Source extract:
--------------------------------

Virginia Beach, Va. (Dec. 14, 2018) — The heart that was inadvertently left on board a Southwest Airlines plane in Seattle on Sunday, Dec. 9, made it to LifeNet Health’s Pacific Northwest facility in time to provide two potentially life-saving cardiac tissue grafts.

“Thanks to the quick actions of the airline, we will be able to provide these healing gifts to patients with life-threatening heart conditions,” said LifeNet Health President and CEO Rony Thomas. “We are grateful to Southwest Airlines for their rapid response — and to the donor and donor family whose selfless decision provided these precious gifts.”

The heart was on its way to LifeNet Health after being recovered from a California tissue donor when the crew accidentally left the package on the plane rather than taking it off in Seattle. The aircraft returned to Seattle once the oversight was identified, and the heart was safely transported to LifeNet Health.

As a regenerative medicine company and accredited tissue provider, LifeNet Health utilizes hearts that cannot be transplanted as whole organs to prepare tissue grafts — also known as allografts — that are used to repair damaged heart valves and congenital heart defects in both adults and children.

--------------------------------

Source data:
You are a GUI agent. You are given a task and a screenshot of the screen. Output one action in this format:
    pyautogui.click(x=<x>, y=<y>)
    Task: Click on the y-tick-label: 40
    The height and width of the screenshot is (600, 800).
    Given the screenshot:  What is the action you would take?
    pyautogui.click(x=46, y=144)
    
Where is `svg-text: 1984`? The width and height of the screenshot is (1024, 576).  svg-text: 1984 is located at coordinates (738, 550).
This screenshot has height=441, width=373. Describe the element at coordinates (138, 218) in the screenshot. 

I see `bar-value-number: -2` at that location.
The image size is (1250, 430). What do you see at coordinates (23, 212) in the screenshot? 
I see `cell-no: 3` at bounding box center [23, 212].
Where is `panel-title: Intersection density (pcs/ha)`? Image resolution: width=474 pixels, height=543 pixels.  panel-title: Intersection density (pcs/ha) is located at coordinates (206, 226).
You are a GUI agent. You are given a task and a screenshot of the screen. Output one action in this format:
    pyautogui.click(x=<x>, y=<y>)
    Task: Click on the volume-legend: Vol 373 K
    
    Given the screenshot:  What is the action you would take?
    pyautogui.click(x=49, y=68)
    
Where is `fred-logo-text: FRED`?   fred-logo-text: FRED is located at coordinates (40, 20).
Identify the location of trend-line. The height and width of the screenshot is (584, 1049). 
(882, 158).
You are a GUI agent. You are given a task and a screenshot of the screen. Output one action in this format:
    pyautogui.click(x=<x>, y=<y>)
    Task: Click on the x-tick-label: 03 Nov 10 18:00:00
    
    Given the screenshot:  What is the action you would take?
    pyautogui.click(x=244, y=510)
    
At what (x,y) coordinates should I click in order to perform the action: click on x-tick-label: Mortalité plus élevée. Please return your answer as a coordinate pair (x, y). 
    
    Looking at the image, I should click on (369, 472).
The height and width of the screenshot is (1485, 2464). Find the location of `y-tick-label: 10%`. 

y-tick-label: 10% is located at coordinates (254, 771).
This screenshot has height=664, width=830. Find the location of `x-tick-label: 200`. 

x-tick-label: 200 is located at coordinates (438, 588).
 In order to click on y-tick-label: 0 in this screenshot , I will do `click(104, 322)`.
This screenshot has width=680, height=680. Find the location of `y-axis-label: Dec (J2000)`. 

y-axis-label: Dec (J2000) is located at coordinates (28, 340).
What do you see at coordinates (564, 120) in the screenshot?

--------------------------------

Directions:
1 - In the heart-delivery report, to whom does Rony Thomas say LifeNet Health is grateful? List each one.
2 - Can you set down, word for word, the part of the heart-delivery report starting at "As a regenerative" and ending at "adults and children."?

Answers by task:
1 -
Southwest Airlines
The donor
The donor family

2 -
As a regenerative medicine company and accredited tissue provider, LifeNet Health utilizes hearts that cannot be transplanted as whole organs to prepare tissue grafts — also known as allografts — that are used to repair damaged heart valves and congenital heart defects in both adults and children.